• **Requirements**: Convert the data between the lines containing "Image resolution: width=1280" and "tap(36, 174)", inclusive, into a JSON list of strings with one string per line and blank lines omitted.

• **Task material**:
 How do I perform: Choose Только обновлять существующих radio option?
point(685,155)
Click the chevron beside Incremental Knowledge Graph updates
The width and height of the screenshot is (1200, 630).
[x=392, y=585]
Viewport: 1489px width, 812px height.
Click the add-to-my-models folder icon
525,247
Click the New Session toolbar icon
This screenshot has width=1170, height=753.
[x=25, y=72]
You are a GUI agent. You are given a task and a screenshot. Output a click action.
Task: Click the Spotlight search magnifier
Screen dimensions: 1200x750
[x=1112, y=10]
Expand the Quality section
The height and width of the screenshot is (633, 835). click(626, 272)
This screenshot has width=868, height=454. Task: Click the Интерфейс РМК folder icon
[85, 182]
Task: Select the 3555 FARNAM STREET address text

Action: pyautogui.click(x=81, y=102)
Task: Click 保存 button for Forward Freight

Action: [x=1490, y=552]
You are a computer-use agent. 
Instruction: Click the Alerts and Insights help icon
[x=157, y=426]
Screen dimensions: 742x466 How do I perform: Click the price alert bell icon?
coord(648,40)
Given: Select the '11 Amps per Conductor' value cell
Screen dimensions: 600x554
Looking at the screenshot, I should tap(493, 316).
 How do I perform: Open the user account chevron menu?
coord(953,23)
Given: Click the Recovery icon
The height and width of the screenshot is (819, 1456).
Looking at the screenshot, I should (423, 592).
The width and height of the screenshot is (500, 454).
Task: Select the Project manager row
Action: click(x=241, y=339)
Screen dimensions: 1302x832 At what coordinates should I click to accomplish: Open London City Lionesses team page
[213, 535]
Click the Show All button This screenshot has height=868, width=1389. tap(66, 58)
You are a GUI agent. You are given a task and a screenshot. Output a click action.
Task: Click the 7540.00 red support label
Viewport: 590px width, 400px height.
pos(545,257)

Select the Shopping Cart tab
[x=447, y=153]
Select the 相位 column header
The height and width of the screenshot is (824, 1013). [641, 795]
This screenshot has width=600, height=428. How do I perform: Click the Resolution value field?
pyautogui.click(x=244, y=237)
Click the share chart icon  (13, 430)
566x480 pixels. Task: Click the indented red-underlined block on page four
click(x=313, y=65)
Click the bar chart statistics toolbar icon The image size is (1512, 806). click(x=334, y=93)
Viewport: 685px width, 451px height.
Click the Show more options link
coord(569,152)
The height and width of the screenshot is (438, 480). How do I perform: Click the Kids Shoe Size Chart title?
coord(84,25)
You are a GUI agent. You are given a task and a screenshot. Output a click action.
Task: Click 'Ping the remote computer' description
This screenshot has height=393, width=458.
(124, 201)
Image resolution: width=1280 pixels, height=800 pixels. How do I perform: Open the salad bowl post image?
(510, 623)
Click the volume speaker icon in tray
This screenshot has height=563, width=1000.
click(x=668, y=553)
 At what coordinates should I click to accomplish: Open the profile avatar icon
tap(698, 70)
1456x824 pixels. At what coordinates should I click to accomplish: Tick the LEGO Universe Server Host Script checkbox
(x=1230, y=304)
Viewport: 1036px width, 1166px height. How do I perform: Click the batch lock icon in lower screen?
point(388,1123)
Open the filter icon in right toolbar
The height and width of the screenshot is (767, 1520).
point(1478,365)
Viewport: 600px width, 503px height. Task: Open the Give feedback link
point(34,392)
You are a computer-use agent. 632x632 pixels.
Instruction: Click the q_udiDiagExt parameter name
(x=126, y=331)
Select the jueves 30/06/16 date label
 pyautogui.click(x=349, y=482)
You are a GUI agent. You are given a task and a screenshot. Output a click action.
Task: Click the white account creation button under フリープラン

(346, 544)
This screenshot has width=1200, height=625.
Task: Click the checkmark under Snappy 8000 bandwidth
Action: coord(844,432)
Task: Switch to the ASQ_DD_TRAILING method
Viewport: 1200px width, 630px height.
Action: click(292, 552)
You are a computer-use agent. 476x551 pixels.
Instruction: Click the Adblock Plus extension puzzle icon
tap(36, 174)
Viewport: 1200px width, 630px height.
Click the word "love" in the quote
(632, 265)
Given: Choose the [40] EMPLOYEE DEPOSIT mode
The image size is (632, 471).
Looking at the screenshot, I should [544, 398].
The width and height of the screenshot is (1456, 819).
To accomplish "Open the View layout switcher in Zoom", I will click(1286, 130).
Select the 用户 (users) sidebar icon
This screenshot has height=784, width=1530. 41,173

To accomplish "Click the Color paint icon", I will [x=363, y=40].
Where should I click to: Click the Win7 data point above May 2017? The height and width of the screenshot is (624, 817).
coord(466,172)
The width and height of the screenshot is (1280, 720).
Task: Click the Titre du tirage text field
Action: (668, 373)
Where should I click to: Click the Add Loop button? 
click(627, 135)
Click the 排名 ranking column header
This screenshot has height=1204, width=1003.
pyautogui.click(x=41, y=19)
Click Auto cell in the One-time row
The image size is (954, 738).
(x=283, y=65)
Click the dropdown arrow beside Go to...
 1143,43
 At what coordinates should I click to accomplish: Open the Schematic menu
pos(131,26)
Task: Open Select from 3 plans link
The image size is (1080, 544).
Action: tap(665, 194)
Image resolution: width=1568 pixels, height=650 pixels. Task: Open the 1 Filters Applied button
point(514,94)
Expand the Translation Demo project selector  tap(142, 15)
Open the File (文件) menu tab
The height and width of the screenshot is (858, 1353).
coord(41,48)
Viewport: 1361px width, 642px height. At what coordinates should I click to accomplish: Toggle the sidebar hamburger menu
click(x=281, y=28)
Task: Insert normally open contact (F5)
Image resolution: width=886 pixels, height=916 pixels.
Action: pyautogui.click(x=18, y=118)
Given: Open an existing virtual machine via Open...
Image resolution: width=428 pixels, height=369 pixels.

• **Exercise answer**:
[
  "Image resolution: width=1280 pixels, height=800 pixels. How do I perform: Open the salad bowl post image?",
  "(510, 623)",
  "Click the volume speaker icon in tray",
  "This screenshot has height=563, width=1000.",
  "click(x=668, y=553)",
  " At what coordinates should I click to accomplish: Open the profile avatar icon",
  "tap(698, 70)",
  "1456x824 pixels. At what coordinates should I click to accomplish: Tick the LEGO Universe Server Host Script checkbox",
  "(x=1230, y=304)",
  "Viewport: 1036px width, 1166px height. How do I perform: Click the batch lock icon in lower screen?",
  "point(388,1123)",
  "Open the filter icon in right toolbar",
  "The height and width of the screenshot is (767, 1520).",
  "point(1478,365)",
  "Viewport: 600px width, 503px height. Task: Open the Give feedback link",
  "point(34,392)",
  "You are a computer-use agent. 632x632 pixels.",
  "Instruction: Click the q_udiDiagExt parameter name",
  "(x=126, y=331)",
  "Select the jueves 30/06/16 date label",
  " pyautogui.click(x=349, y=482)",
  "You are a GUI agent. You are given a task and a screenshot. Output a click action.",
  "Task: Click the white account creation button under フリープラン",
  "(346, 544)",
  "This screenshot has width=1200, height=625.",
  "Task: Click the checkmark under Snappy 8000 bandwidth",
  "Action: coord(844,432)",
  "Task: Switch to the ASQ_DD_TRAILING method",
  "Viewport: 1200px width, 630px height.",
  "Action: click(292, 552)",
  "You are a computer-use agent. 476x551 pixels.",
  "Instruction: Click the Adblock Plus extension puzzle icon",
  "tap(36, 174)"
]